WHAT TO PRODUCE: Retype, word for word, every line from the one holding "Mentions legales (511, 2010)" through the one holding "News Release (107, 180)" in the entries below, both included, and only those lines.

RECORDS TO PROCESS:
>>>

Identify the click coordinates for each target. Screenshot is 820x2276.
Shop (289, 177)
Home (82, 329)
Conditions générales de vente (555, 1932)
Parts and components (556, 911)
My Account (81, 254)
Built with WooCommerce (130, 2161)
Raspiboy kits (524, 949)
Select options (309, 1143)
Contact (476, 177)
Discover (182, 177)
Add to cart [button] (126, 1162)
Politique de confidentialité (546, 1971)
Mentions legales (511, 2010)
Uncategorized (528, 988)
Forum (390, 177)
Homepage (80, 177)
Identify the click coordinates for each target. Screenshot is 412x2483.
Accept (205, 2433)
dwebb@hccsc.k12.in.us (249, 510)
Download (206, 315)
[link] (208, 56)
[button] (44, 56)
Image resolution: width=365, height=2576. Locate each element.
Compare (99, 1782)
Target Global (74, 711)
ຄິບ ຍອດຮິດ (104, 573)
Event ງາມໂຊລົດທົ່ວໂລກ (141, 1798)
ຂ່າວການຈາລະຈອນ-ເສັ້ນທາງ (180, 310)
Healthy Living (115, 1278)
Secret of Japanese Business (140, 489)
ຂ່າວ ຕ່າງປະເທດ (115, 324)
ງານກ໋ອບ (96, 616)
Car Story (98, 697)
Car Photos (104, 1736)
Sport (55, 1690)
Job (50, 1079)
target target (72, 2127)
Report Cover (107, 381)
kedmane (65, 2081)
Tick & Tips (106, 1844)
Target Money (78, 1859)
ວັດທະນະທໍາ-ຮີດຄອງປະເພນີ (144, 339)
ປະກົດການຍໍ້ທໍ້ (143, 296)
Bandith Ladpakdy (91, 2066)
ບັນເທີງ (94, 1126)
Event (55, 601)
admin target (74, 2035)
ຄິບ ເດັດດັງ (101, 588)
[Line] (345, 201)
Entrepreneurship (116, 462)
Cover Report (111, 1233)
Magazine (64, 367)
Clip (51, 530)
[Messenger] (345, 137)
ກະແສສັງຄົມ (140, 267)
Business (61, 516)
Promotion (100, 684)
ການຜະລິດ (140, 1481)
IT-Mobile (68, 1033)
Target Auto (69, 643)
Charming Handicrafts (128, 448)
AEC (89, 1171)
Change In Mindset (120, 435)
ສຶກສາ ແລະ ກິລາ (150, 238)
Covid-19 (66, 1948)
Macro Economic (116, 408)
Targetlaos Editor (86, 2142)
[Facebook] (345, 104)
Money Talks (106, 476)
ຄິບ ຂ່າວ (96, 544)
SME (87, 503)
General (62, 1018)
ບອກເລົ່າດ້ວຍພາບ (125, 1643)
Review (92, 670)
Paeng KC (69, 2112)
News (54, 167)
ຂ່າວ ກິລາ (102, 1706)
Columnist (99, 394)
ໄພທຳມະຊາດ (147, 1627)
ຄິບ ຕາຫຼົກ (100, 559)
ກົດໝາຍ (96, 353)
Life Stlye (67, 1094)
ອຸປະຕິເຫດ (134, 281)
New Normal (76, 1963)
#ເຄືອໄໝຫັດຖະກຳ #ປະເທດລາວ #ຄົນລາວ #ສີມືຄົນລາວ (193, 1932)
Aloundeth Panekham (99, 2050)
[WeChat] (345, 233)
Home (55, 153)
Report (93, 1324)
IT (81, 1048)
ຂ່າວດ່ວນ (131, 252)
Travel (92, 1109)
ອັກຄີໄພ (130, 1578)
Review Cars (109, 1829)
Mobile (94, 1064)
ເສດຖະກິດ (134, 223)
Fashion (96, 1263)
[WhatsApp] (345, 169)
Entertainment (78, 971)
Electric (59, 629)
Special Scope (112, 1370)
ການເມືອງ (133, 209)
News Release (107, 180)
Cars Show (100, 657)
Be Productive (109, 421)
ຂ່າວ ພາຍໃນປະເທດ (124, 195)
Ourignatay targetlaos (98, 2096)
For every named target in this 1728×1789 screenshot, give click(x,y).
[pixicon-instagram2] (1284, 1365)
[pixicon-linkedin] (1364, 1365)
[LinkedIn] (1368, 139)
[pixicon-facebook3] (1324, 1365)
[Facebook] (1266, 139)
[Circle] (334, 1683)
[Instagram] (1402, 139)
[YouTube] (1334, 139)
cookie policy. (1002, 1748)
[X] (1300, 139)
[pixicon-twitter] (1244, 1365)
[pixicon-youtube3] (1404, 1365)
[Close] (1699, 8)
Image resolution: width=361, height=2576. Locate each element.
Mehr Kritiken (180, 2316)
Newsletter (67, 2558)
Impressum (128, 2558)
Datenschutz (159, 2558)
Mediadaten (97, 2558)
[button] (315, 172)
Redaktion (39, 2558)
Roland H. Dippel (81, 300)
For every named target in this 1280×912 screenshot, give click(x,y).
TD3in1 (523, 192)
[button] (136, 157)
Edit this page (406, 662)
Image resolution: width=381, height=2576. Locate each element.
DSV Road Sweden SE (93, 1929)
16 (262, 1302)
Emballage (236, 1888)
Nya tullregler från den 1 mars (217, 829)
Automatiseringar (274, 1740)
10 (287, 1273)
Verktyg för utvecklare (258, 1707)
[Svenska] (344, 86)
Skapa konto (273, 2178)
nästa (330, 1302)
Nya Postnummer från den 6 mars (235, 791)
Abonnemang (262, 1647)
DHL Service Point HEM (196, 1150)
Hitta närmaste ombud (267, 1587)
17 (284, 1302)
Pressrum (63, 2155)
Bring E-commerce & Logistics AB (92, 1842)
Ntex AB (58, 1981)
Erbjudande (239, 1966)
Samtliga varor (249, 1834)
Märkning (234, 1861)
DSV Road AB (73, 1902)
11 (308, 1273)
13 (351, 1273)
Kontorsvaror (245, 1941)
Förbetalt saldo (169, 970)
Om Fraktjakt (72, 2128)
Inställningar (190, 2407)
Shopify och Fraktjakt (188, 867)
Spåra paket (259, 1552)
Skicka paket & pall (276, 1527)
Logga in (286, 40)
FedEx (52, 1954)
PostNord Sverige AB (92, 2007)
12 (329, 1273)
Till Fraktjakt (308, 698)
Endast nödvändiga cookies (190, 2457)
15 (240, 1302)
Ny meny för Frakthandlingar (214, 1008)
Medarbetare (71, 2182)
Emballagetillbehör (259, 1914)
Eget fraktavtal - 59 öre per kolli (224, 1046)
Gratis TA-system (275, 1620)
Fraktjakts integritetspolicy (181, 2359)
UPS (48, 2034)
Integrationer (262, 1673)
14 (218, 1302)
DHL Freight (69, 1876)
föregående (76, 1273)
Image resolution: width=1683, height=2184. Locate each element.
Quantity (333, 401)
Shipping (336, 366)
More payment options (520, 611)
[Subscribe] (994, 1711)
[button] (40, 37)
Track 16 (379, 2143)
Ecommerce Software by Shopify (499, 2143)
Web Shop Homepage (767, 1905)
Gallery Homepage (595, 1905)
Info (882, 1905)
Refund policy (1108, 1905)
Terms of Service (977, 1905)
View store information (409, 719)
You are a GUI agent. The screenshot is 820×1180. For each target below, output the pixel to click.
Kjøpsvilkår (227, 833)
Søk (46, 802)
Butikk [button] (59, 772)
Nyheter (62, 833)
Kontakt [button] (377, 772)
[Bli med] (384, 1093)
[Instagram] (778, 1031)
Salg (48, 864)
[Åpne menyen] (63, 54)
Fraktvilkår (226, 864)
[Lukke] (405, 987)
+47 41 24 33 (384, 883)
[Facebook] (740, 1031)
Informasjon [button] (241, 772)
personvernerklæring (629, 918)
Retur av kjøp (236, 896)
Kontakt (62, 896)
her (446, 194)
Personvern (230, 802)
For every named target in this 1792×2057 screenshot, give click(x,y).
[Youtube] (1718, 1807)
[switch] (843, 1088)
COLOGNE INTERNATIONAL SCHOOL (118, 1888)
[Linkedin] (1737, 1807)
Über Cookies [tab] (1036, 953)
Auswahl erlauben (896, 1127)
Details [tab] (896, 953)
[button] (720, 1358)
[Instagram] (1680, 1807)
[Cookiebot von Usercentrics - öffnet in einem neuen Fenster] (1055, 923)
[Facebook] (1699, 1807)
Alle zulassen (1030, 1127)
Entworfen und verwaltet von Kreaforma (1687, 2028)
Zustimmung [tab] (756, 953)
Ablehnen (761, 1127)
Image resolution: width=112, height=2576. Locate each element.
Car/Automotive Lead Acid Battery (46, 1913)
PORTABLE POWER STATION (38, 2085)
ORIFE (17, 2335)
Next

<<<

SOLVED EXERCISE:
Mentions legales (511, 2010)
Uncategorized (528, 988)
Forum (390, 177)
Homepage (80, 177)
Identify the click coordinates for each target. Screenshot is 412x2483.
Accept (205, 2433)
dwebb@hccsc.k12.in.us (249, 510)
Download (206, 315)
[link] (208, 56)
[button] (44, 56)
Image resolution: width=365, height=2576. Locate each element.
Compare (99, 1782)
Target Global (74, 711)
ຄິບ ຍອດຮິດ (104, 573)
Event ງາມໂຊລົດທົ່ວໂລກ (141, 1798)
ຂ່າວການຈາລະຈອນ-ເສັ້ນທາງ (180, 310)
Healthy Living (115, 1278)
Secret of Japanese Business (140, 489)
ຂ່າວ ຕ່າງປະເທດ (115, 324)
ງານກ໋ອບ (96, 616)
Car Story (98, 697)
Car Photos (104, 1736)
Sport (55, 1690)
Job (50, 1079)
target target (72, 2127)
Report Cover (107, 381)
kedmane (65, 2081)
Tick & Tips (106, 1844)
Target Money (78, 1859)
ວັດທະນະທໍາ-ຮີດຄອງປະເພນີ (144, 339)
ປະກົດການຍໍ້ທໍ້ (143, 296)
Bandith Ladpakdy (91, 2066)
ບັນເທີງ (94, 1126)
Event (55, 601)
admin target (74, 2035)
ຄິບ ເດັດດັງ (101, 588)
[Line] (345, 201)
Entrepreneurship (116, 462)
Cover Report (111, 1233)
Magazine (64, 367)
Clip (51, 530)
[Messenger] (345, 137)
ກະແສສັງຄົມ (140, 267)
Business (61, 516)
Promotion (100, 684)
ການຜະລິດ (140, 1481)
IT-Mobile (68, 1033)
Target Auto (69, 643)
Charming Handicrafts (128, 448)
AEC (89, 1171)
Change In Mindset (120, 435)
ສຶກສາ ແລະ ກິລາ (150, 238)
Covid-19 (66, 1948)
Macro Economic (116, 408)
Targetlaos Editor (86, 2142)
[Facebook] (345, 104)
Money Talks (106, 476)
ຄິບ ຂ່າວ (96, 544)
SME (87, 503)
General (62, 1018)
ບອກເລົ່າດ້ວຍພາບ (125, 1643)
Review (92, 670)
Paeng KC (69, 2112)
News (54, 167)
ຂ່າວ ກິລາ (102, 1706)
Columnist (99, 394)
ໄພທຳມະຊາດ (147, 1627)
ຄິບ ຕາຫຼົກ (100, 559)
ກົດໝາຍ (96, 353)
Life Stlye (67, 1094)
ອຸປະຕິເຫດ (134, 281)
New Normal (76, 1963)
#ເຄືອໄໝຫັດຖະກຳ #ປະເທດລາວ #ຄົນລາວ #ສີມືຄົນລາວ (193, 1932)
Aloundeth Panekham (99, 2050)
[WeChat] (345, 233)
Home (55, 153)
Report (93, 1324)
IT (81, 1048)
ຂ່າວດ່ວນ (131, 252)
Travel (92, 1109)
ອັກຄີໄພ (130, 1578)
Review Cars (109, 1829)
Mobile (94, 1064)
ເສດຖະກິດ (134, 223)
Fashion (96, 1263)
[WhatsApp] (345, 169)
Entertainment (78, 971)
Electric (59, 629)
Special Scope (112, 1370)
ການເມືອງ (133, 209)
News Release (107, 180)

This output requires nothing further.